Stored items from a collection:
====================

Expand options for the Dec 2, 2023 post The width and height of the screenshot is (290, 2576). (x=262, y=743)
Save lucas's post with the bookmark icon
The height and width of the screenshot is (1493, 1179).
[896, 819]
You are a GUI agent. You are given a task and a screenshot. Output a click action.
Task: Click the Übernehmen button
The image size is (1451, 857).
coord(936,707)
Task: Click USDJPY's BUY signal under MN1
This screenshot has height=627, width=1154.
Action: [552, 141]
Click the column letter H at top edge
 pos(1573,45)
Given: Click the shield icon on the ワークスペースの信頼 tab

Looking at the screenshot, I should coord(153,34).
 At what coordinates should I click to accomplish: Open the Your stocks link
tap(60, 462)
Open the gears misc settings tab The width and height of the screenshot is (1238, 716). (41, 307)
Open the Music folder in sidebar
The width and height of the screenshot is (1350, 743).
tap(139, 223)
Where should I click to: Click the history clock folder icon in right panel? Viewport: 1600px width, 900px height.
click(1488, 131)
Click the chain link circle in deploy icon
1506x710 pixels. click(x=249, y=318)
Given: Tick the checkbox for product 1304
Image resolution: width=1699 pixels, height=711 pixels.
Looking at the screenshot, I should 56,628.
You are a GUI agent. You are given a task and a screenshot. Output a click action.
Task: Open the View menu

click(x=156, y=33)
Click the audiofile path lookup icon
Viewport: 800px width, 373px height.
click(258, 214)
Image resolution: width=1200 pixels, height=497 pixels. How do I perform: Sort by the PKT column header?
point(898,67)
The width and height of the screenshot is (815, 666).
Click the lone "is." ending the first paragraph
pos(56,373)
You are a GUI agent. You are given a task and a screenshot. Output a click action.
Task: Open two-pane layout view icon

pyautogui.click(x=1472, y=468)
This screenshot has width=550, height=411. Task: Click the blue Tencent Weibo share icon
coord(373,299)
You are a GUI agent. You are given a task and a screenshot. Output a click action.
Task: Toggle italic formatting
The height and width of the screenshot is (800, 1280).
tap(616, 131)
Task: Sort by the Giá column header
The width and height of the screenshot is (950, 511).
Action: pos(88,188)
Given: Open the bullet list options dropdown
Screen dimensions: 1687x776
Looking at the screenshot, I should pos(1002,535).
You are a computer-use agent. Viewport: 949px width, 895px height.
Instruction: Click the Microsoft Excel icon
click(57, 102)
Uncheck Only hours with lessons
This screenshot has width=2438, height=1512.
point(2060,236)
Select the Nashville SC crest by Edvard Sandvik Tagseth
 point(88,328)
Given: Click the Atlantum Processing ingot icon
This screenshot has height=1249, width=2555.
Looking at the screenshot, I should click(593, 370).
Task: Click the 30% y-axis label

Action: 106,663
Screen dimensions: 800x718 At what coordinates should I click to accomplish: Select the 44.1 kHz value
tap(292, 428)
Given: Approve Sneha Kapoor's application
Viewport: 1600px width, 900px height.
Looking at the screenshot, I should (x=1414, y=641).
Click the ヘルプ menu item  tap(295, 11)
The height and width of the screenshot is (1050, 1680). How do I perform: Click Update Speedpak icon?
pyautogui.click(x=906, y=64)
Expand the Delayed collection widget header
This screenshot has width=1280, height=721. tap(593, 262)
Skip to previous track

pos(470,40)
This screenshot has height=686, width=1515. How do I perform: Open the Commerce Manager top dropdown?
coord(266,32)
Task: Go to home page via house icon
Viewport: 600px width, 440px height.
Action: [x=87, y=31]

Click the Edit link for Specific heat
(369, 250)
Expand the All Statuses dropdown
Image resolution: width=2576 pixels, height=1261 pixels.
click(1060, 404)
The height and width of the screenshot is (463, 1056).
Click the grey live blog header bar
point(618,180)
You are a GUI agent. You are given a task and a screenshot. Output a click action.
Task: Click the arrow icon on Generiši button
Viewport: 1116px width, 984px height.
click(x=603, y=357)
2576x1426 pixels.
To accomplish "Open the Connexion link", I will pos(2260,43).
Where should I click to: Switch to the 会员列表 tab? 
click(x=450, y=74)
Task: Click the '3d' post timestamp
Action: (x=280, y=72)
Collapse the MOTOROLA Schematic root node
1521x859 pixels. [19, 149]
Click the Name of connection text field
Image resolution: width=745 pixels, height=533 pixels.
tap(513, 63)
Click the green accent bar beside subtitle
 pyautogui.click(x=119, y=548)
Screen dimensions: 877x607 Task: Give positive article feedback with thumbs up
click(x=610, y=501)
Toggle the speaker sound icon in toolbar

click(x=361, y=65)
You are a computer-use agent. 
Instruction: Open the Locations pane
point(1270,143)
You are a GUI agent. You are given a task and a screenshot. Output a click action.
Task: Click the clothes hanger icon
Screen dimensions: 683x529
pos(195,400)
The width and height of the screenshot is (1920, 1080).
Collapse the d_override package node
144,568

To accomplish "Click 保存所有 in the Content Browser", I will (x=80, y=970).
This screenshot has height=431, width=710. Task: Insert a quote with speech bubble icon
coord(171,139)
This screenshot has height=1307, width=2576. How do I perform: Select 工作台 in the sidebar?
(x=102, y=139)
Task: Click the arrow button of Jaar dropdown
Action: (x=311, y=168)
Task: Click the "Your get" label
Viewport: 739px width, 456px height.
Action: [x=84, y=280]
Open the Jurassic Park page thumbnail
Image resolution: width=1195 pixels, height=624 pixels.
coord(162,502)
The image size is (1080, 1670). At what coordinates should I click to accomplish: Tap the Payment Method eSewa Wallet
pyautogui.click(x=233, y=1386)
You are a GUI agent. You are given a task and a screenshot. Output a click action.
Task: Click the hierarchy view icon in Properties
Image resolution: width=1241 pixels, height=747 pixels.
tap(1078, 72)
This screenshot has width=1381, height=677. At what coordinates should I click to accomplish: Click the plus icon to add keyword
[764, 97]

====================

REQUEST: Convert these records into a Markdown table with two columns, Number and Record line, assigning each non-blank line its own row number and omitting blank lines.

FINISHED EXERCISE:
| Number | Record line |
|---|---|
| 1 | Expand options for the Dec 2, 2023 post The width and height of the screenshot is (290, 2576). (x=262, y=743) |
| 2 | Save lucas's post with the bookmark icon |
| 3 | The height and width of the screenshot is (1493, 1179). |
| 4 | [896, 819] |
| 5 | You are a GUI agent. You are given a task and a screenshot. Output a click action. |
| 6 | Task: Click the Übernehmen button |
| 7 | The image size is (1451, 857). |
| 8 | coord(936,707) |
| 9 | Task: Click USDJPY's BUY signal under MN1 |
| 10 | This screenshot has height=627, width=1154. |
| 11 | Action: [552, 141] |
| 12 | Click the column letter H at top edge |
| 13 |  pos(1573,45) |
| 14 | Given: Click the shield icon on the ワークスペースの信頼 tab |
| 15 | Looking at the screenshot, I should coord(153,34). |
| 16 |  At what coordinates should I click to accomplish: Open the Your stocks link |
| 17 | tap(60, 462) |
| 18 | Open the gears misc settings tab The width and height of the screenshot is (1238, 716). (41, 307) |
| 19 | Open the Music folder in sidebar |
| 20 | The width and height of the screenshot is (1350, 743). |
| 21 | tap(139, 223) |
| 22 | Where should I click to: Click the history clock folder icon in right panel? Viewport: 1600px width, 900px height. |
| 23 | click(1488, 131) |
| 24 | Click the chain link circle in deploy icon |
| 25 | 1506x710 pixels. click(x=249, y=318) |
| 26 | Given: Tick the checkbox for product 1304 |
| 27 | Image resolution: width=1699 pixels, height=711 pixels. |
| 28 | Looking at the screenshot, I should 56,628. |
| 29 | You are a GUI agent. You are given a task and a screenshot. Output a click action. |
| 30 | Task: Open the View menu |
| 31 | click(x=156, y=33) |
| 32 | Click the audiofile path lookup icon |
| 33 | Viewport: 800px width, 373px height. |
| 34 | click(258, 214) |
| 35 | Image resolution: width=1200 pixels, height=497 pixels. How do I perform: Sort by the PKT column header? |
| 36 | point(898,67) |
| 37 | The width and height of the screenshot is (815, 666). |
| 38 | Click the lone "is." ending the first paragraph |
| 39 | pos(56,373) |
| 40 | You are a GUI agent. You are given a task and a screenshot. Output a click action. |
| 41 | Task: Open two-pane layout view icon |
| 42 | pyautogui.click(x=1472, y=468) |
| 43 | This screenshot has width=550, height=411. Task: Click the blue Tencent Weibo share icon |
| 44 | coord(373,299) |
| 45 | You are a GUI agent. You are given a task and a screenshot. Output a click action. |
| 46 | Task: Toggle italic formatting |
| 47 | The height and width of the screenshot is (800, 1280). |
| 48 | tap(616, 131) |
| 49 | Task: Sort by the Giá column header |
| 50 | The width and height of the screenshot is (950, 511). |
| 51 | Action: pos(88,188) |
| 52 | Given: Open the bullet list options dropdown |
| 53 | Screen dimensions: 1687x776 |
| 54 | Looking at the screenshot, I should pos(1002,535). |
| 55 | You are a computer-use agent. Viewport: 949px width, 895px height. |
| 56 | Instruction: Click the Microsoft Excel icon |
| 57 | click(57, 102) |
| 58 | Uncheck Only hours with lessons |
| 59 | This screenshot has width=2438, height=1512. |
| 60 | point(2060,236) |
| 61 | Select the Nashville SC crest by Edvard Sandvik Tagseth |
| 62 |  point(88,328) |
| 63 | Given: Click the Atlantum Processing ingot icon |
| 64 | This screenshot has height=1249, width=2555. |
| 65 | Looking at the screenshot, I should click(593, 370). |
| 66 | Task: Click the 30% y-axis label |
| 67 | Action: 106,663 |
| 68 | Screen dimensions: 800x718 At what coordinates should I click to accomplish: Select the 44.1 kHz value |
| 69 | tap(292, 428) |
| 70 | Given: Approve Sneha Kapoor's application |
| 71 | Viewport: 1600px width, 900px height. |
| 72 | Looking at the screenshot, I should (x=1414, y=641). |
| 73 | Click the ヘルプ menu item  tap(295, 11) |
| 74 | The height and width of the screenshot is (1050, 1680). How do I perform: Click Update Speedpak icon? |
| 75 | pyautogui.click(x=906, y=64) |
| 76 | Expand the Delayed collection widget header |
| 77 | This screenshot has width=1280, height=721. tap(593, 262) |
| 78 | Skip to previous track |
| 79 | pos(470,40) |
| 80 | This screenshot has height=686, width=1515. How do I perform: Open the Commerce Manager top dropdown? |
| 81 | coord(266,32) |
| 82 | Task: Go to home page via house icon |
| 83 | Viewport: 600px width, 440px height. |
| 84 | Action: [x=87, y=31] |
| 85 | Click the Edit link for Specific heat |
| 86 | (369, 250) |
| 87 | Expand the All Statuses dropdown |
| 88 | Image resolution: width=2576 pixels, height=1261 pixels. |
| 89 | click(1060, 404) |
| 90 | The height and width of the screenshot is (463, 1056). |
| 91 | Click the grey live blog header bar |
| 92 | point(618,180) |
| 93 | You are a GUI agent. You are given a task and a screenshot. Output a click action. |
| 94 | Task: Click the arrow icon on Generiši button |
| 95 | Viewport: 1116px width, 984px height. |
| 96 | click(x=603, y=357) |
| 97 | 2576x1426 pixels. |
| 98 | To accomplish "Open the Connexion link", I will pos(2260,43). |
| 99 | Where should I click to: Switch to the 会员列表 tab?  |
| 100 | click(x=450, y=74) |
| 101 | Task: Click the '3d' post timestamp |
| 102 | Action: (x=280, y=72) |
| 103 | Collapse the MOTOROLA Schematic root node |
| 104 | 1521x859 pixels. [19, 149] |
| 105 | Click the Name of connection text field |
| 106 | Image resolution: width=745 pixels, height=533 pixels. |
| 107 | tap(513, 63) |
| 108 | Click the green accent bar beside subtitle |
| 109 |  pyautogui.click(x=119, y=548) |
| 110 | Screen dimensions: 877x607 Task: Give positive article feedback with thumbs up |
| 111 | click(x=610, y=501) |
| 112 | Toggle the speaker sound icon in toolbar |
| 113 | click(x=361, y=65) |
| 114 | You are a computer-use agent.  |
| 115 | Instruction: Open the Locations pane |
| 116 | point(1270,143) |
| 117 | You are a GUI agent. You are given a task and a screenshot. Output a click action. |
| 118 | Task: Click the clothes hanger icon |
| 119 | Screen dimensions: 683x529 |
| 120 | pos(195,400) |
| 121 | The width and height of the screenshot is (1920, 1080). |
| 122 | Collapse the d_override package node |
| 123 | 144,568 |
| 124 | To accomplish "Click 保存所有 in the Content Browser", I will (x=80, y=970). |
| 125 | This screenshot has height=431, width=710. Task: Insert a quote with speech bubble icon |
| 126 | coord(171,139) |
| 127 | This screenshot has height=1307, width=2576. How do I perform: Select 工作台 in the sidebar? |
| 128 | (x=102, y=139) |
| 129 | Task: Click the arrow button of Jaar dropdown |
| 130 | Action: (x=311, y=168) |
| 131 | Task: Click the "Your get" label |
| 132 | Viewport: 739px width, 456px height. |
| 133 | Action: [x=84, y=280] |
| 134 | Open the Jurassic Park page thumbnail |
| 135 | Image resolution: width=1195 pixels, height=624 pixels. |
| 136 | coord(162,502) |
| 137 | The image size is (1080, 1670). At what coordinates should I click to accomplish: Tap the Payment Method eSewa Wallet |
| 138 | pyautogui.click(x=233, y=1386) |
| 139 | You are a GUI agent. You are given a task and a screenshot. Output a click action. |
| 140 | Task: Click the hierarchy view icon in Properties |
| 141 | Image resolution: width=1241 pixels, height=747 pixels. |
| 142 | tap(1078, 72) |
| 143 | This screenshot has width=1381, height=677. At what coordinates should I click to accomplish: Click the plus icon to add keyword |
| 144 | [764, 97] |